The olfactory system isn’t as well understood as our other senses, but that’s because it’s arguably more complex, says Joel Mainland, an olfactory neuroscientist at the Monell Chemical Senses Center in Philadelphia who collaborated with Wiltschko’s olfaction team at Google Research but isn’t involved in Osmo.
The ability to detect smells—baking bread, grass after rain, cigarette smoke, or your grandmother’s perfume—starts when these scent molecules float through the air, enter your nose, and bind to odor receptors, which relay information to the brain through the olfactory nerve. The human nose has about 400 types of receptors, or special sensor proteins. By comparison, the eye uses three types to produce vision, and we taste with about 40 kinds of receptors.
That complexity makes it harder to categorize scents than other perceptual experiences. Color can be represented with a gradient known as a color wheel, and sounds by the frequency of their waves. Nothing similar exists for odors. “Right now, we need some way to understand how odors are related to each other,” Mainland says. “We don’t have a good way to organize smells.”
So Wiltschko’s Google team worked to build what they call an “odor map”—a way of categorizing scents so molecules that smell alike are clustered together. But instead of relying on human noses to make these distinctions, they used artificial intelligence.
They began by feeding machine-learning software a data set of 5,000 scent molecules available from fragrance catalogs—all odors that have been commonly used and are well described. For example, is the scent fruity, buttery, woody? From this training set, the software began to note associations between the chemical structure of each odor molecule and how a human would describe it, building out a high-dimensional map of odors that grouped molecules based on these characteristics. “It sounds like a simple problem, but little tiny changes in a molecule’s structure can move it from smelling like roses to rotten eggs,” Wiltschko says. For instance, the chemical bonds or number of carbon atoms in a molecule can affect its odor.
Then they gave the software a more mysterious data set to parse: 400 molecules that had been designed by scientists but never produced, so their odors remained undescribed. They asked the model to predict what each molecule would smell like to people—based solely on its structure.

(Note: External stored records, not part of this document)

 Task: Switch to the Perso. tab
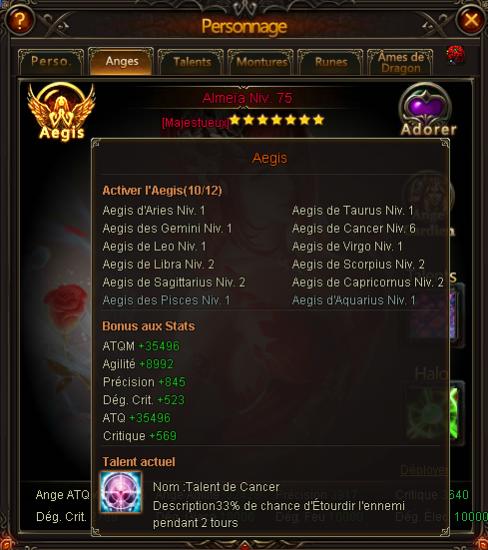(51, 62)
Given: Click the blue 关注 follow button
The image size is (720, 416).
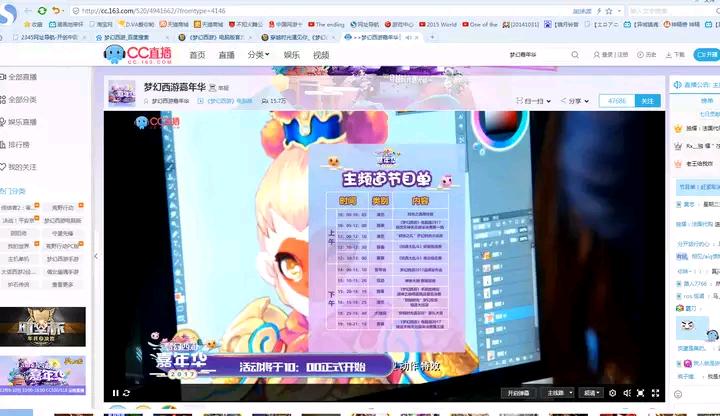Looking at the screenshot, I should point(648,101).
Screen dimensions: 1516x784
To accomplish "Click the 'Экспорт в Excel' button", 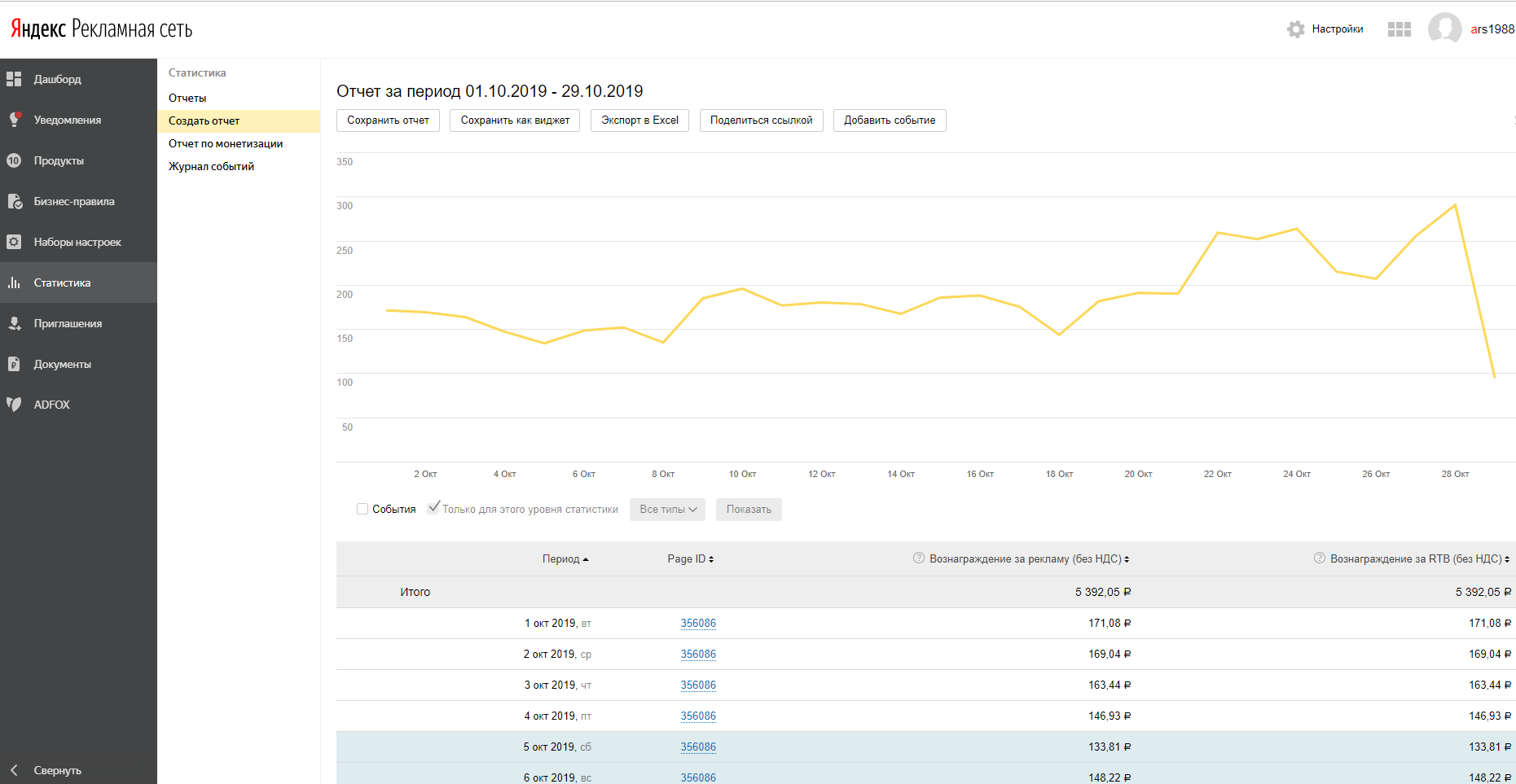I will (x=639, y=120).
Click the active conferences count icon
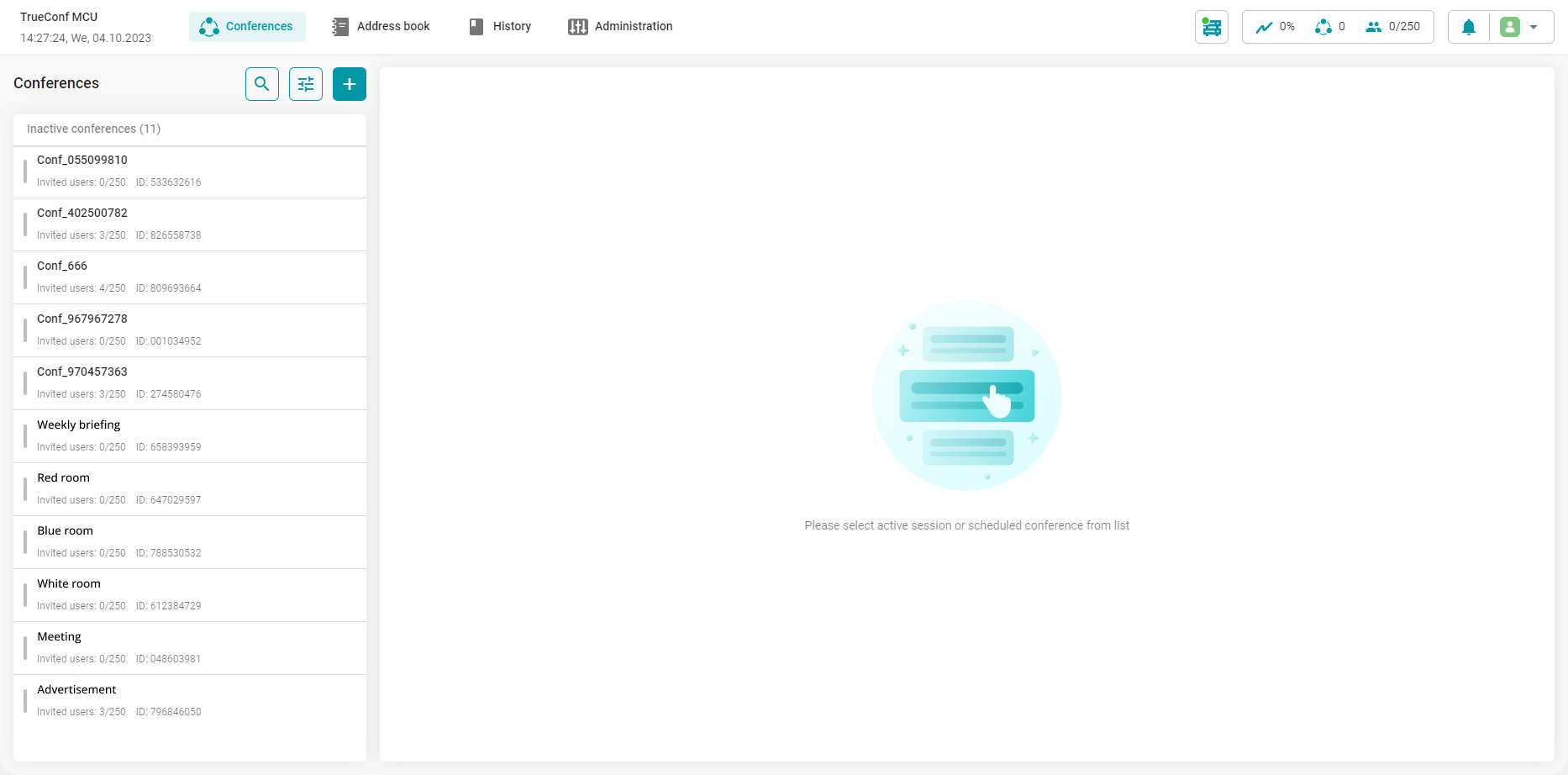1568x775 pixels. [1323, 27]
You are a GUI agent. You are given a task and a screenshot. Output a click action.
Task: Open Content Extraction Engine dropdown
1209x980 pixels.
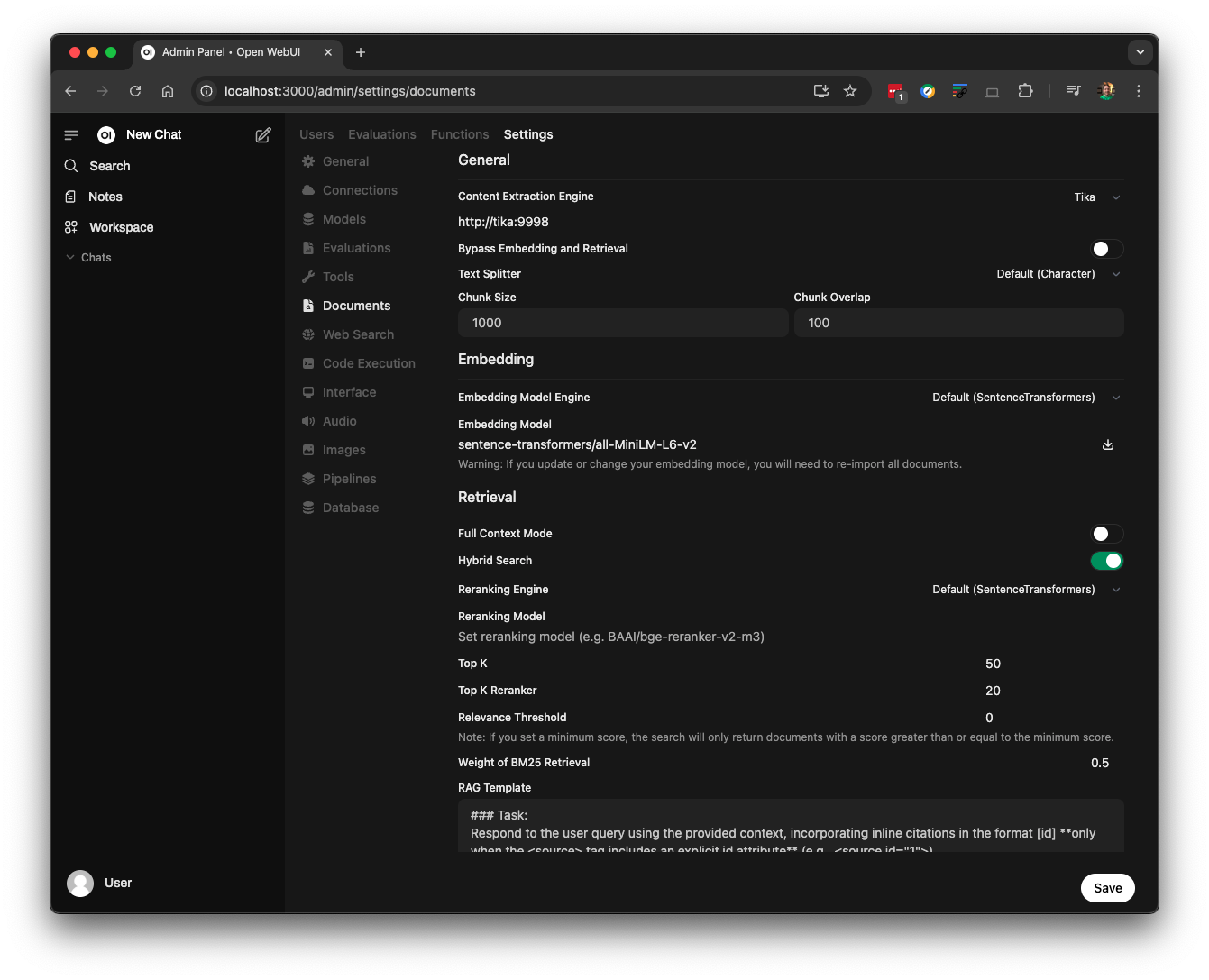coord(1096,197)

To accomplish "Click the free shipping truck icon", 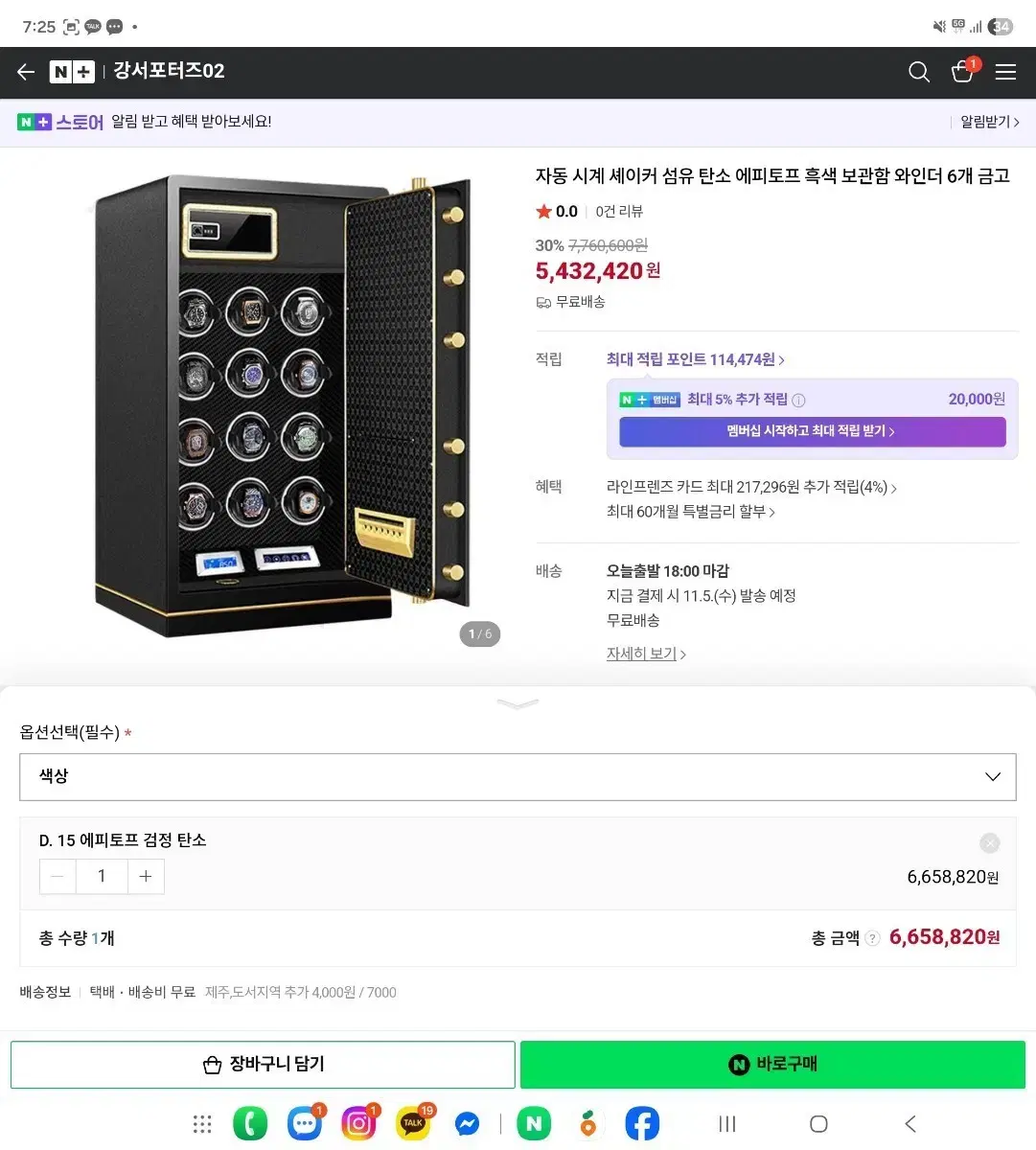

To test how well these predictions stacked up, Mainland and his colleagues at Monell asked a panel of 15 volunteers to sniff each odor and assign it labels: floral, minty, smoky, and so on. The panelists didn’t always agree with each other; olfaction is more subjective than many other senses. But for 53 percent of the scents, the model’s predictions were closer to the panel average than to any one volunteer.
The team considered that a success, although the system has some limitations, says Wiltschko. For instance, two molecules can be mirror images of each other but smell different. “The smells aren’t always radically different, but they are subtly different, and our neural network is completely blind to that,” he says.